Via this polar shift, Chekhov is able to illustrate just to what extent "her husband's ideas were hers." We see Olenka as someone full of love but devoid of much actual personhood. Effectively, all of her characterization in the story comes by way of Chekhov's development of the men she builds her life around. It's at once an interesting way to develop this character, and potentially something Chekhov sees as an archetypal gender trait.

There are no other significant female characters in the story, and the ones that are presented are summed as an adoring woman on the street, an old lady that Olenka has tea with, and Smirnin's estranged wife. None of these women have anything resembling depth, much less personhood. They are barely characters at all. It's absolutely worth asking to what extent Chekhov's portrayal of the women in "The Darling" is savvy, economical storytelling, and to what extent Chekhov is espousing what he considers to be the true nature of women. This isn't to say that "The Darling" is an out-and-out work of misogyny, but rather, it's to ask what exactly the gender dynamics in this story are supposed to add up to.
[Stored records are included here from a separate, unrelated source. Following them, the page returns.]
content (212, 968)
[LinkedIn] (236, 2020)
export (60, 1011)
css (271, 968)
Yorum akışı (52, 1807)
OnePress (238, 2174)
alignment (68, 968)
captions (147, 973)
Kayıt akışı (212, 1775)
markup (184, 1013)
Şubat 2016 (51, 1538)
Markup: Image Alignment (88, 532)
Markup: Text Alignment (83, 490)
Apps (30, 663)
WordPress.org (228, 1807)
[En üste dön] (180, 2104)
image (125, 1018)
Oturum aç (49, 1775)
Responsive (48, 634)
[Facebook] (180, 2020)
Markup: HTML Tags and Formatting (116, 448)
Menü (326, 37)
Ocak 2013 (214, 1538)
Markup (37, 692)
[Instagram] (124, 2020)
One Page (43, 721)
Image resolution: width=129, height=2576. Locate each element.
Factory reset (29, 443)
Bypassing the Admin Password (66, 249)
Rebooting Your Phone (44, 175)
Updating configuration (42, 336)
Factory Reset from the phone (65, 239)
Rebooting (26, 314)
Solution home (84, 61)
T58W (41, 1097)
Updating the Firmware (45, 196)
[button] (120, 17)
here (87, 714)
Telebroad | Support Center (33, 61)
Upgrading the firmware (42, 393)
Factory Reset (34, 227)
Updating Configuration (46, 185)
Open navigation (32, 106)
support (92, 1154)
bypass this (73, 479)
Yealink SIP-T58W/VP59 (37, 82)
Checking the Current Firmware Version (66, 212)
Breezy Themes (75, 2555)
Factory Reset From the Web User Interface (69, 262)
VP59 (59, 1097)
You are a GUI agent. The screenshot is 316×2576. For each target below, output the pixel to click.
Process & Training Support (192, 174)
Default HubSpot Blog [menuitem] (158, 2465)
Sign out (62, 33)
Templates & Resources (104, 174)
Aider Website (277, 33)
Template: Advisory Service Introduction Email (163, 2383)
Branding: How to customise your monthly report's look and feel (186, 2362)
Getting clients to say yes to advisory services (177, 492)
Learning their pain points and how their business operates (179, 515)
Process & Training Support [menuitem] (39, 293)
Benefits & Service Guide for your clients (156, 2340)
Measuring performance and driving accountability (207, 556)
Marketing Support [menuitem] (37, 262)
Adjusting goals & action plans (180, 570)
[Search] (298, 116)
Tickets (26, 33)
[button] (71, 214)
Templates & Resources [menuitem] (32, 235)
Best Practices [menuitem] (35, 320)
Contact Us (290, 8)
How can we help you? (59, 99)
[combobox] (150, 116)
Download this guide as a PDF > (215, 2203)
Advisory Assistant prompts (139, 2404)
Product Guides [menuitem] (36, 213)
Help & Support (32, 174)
With that said, Chekhov's feeling about peasants—the class of people to which he devoted much of his literary energy—was conflicted. In this book Between Religion and Rationality: Essays in Russian Literature and Culture, Joseph Frank talks about how Chekhov was both repulsed by the antics and tendencies of Russian peasants and sensitive to their humanity and struggles. Perhaps this tension is what made peasants such ripe literary material for Chekhov, and also helps explain his portrayal of women a bit. It may not entirely be that Chekhov has a blinkered view of an entire gender, but that he has the tendency in this story to distill his characters down to their defining, pitiful traits that will propel the story yet still lay bare their humanity.